Step 3: Maintain control of the content. I review the suggestions and question any changes. We negotiate edits as I would with human editors. We discuss idea flow, main points, transitions. I decide which suggestions to accept based on my understanding of the content and audience and review the result.
Step 4: Iterative refinement. The AI and I iterate several more times as we approach the final version. Each round preserves my decision-making authority while leveraging AI’s capacity for consistent improvement.
Step 5: Final human review and publishing. I copy content into WordPress to apply the document design elements and review the rendered preview. I run one last spell check in MS Word before publishing, add tags and such, then push the Publish button.
Principles from practice
This process addresses the core integrity challenges:
- Preserve human analysis: AI improves expression but doesn’t replace thinking. The first draft ensures my ideas and structure drive the piece.
- Maintain editorial control: I negotiate with AI suggestions rather than accepting them wholesale. This preserves my understanding of why changes matter.
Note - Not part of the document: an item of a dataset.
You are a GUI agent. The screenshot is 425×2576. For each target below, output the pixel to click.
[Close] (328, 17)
- Document the process: Transparency about AI collaboration builds trust with readers while establishing professional standards.
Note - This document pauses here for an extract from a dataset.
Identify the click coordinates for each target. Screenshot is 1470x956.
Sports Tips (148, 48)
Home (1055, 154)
- Focus on capability building: Tools enhance my existing skills rather than replacing them. I’m becoming a better editor through AI collaboration, not a dependent user.
I’ve been using this process to author this and recent blog posts, and it seems to be working, although I haven’t tested it in other contexts, yet. I’m still refining the process. But it provides one approach to working with AI tools while maintaining professional integrity.
This human-AI collaboration is something I continue to explore. The goal isn’t to avoid AI assistance but to use it in ways that strengthen rather than replace human capability. This requires ongoing attention to where we draw the lines and why those boundaries matter for our professional development and our audiences’ trust.